Jak to jest być korpoludkiem w Japonii - "Planeta K." Piotra Milewskiego

Piotr Milewski, Planeta K, japońska korporacja, Japonia, książka o Japonii, literatura faktu
Do kupna Planety K. Pięć lat w japońskiej korporacji zachęciły mnie dwa słowa klucze w podtytule: korporacja i Japonia. Sama pracuję w korporacji, więc chciałam przeczytać jak wygląda życie innych korpoludków, a Japonia jako kraj zawsze mnie intrygowała i ciekawiła i chętnie czytam książki opisujące życie, zwyczaje, kulturę Japończyków.


Autor opisuje historię swojego pięcioletniego zatrudnienia w pewnej korporacji nazwanej przez niego po prostu K. Piotr Milewski użył w tytule słowa planeta, jakby opisywał życie na innym świecie, gdzieś w odległej galaktyce i trochę tak jest. Autor przedstawia swoją historię z perspektywy obserwatora. Czytając miałam wrażenie, że śledzę losy badacza, który wszedł do obcej społeczności aby zbadać jej zwyczaje. Robi to bez oceniania, bez żadnych komentarzy, bez socjologicznych czy antropologicznych analiz. Opisuje po prostu to, co widzi. 


Podziwiam Piotra Milewskiego, że jako Europejczyk wytrzymał w takiej pracy aż pięć lat. Ja czytając często kręciłam głową z dezaprobatą i otwierałam szeroko oczy z niedowierzania. Dla Japończyków praca rzeczywiście jest całym światem, wypełnia szczelnie praktycznie każdy aspekt ich życia, potrafi wpychać się w prywatne strefy tak, że właściwie życie po pracy nie istnieje. Kiedy szef ci mówi, że masz zostać przy biurku do 20.00 to zostajesz, gdy każe ci przyjść w sobotę, to przychodzisz, gdy zaprasza cię na wycieczkę krajoznawczą w twój jedyny dzień wolny to przyjmujesz zaproszenie. Nie istnieje coś takiego jak “work-life balance”, nie ma miejsca na indywidualizm.

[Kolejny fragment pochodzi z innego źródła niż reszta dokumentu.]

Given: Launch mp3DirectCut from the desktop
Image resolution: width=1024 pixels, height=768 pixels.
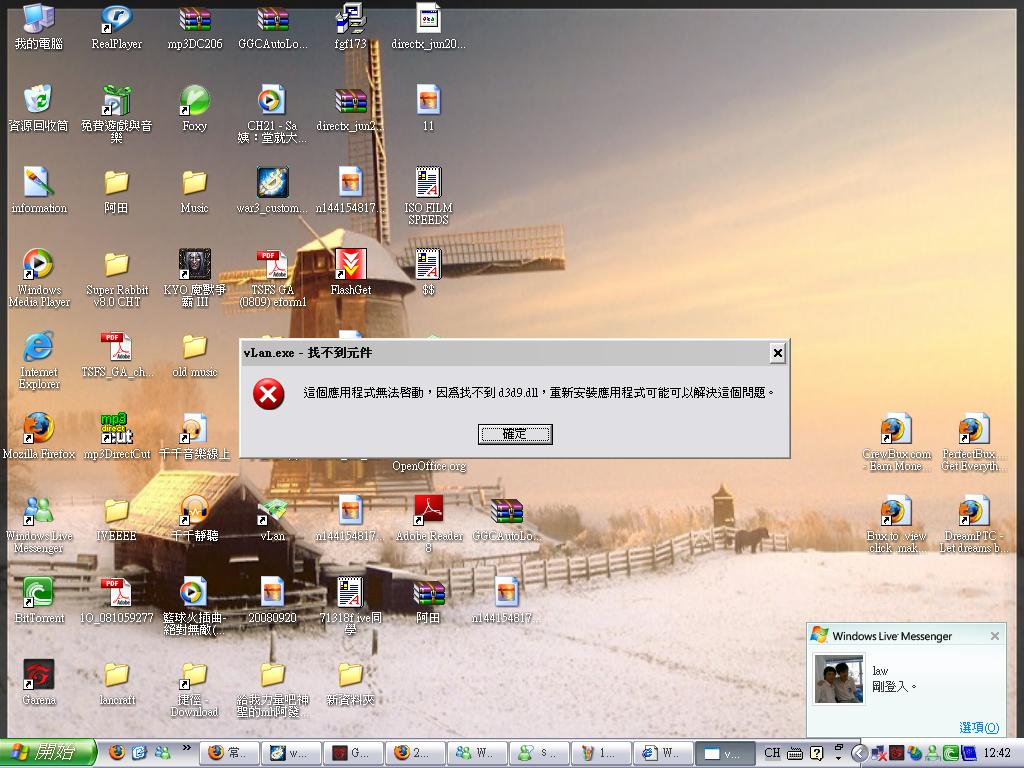Looking at the screenshot, I should click(116, 430).
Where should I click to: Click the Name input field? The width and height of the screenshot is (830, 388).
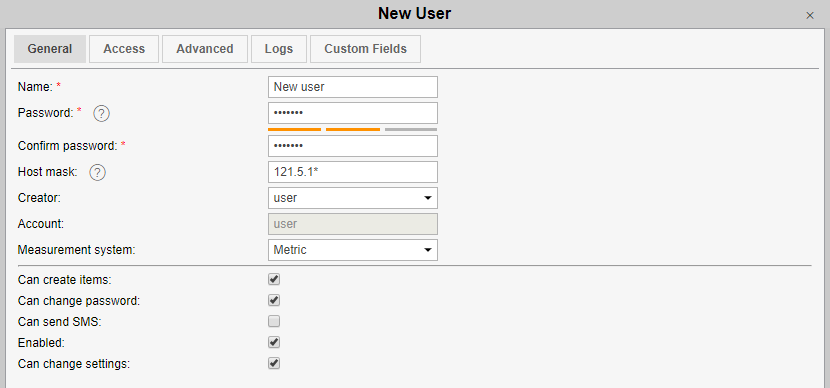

Na pewno nam, ludziom Zachodu, trudno jest zrozumieć taką kulturę pracy, nie mówiąc już o funkcjonowaniu w niej i próbie dostosowania do niej, chociaż autorowi się to udało, za co - powtórzę to jeszcze raz - bardzo go podziwiam. Trzeba mieć niesamowicie otwarty umysł, aby wejść w taką strukturę i jeszcze sprawnie się w niej poruszać.


U mnie w pracy często mówimy sobie, że jesteśmy tylko trybikami w ogromnej machinie korporacyjnej. Myślę, że to określenie najdosadniej wybrzmiałoby z ust japońskiego pracownika. A książkę na pewno Wam polecam.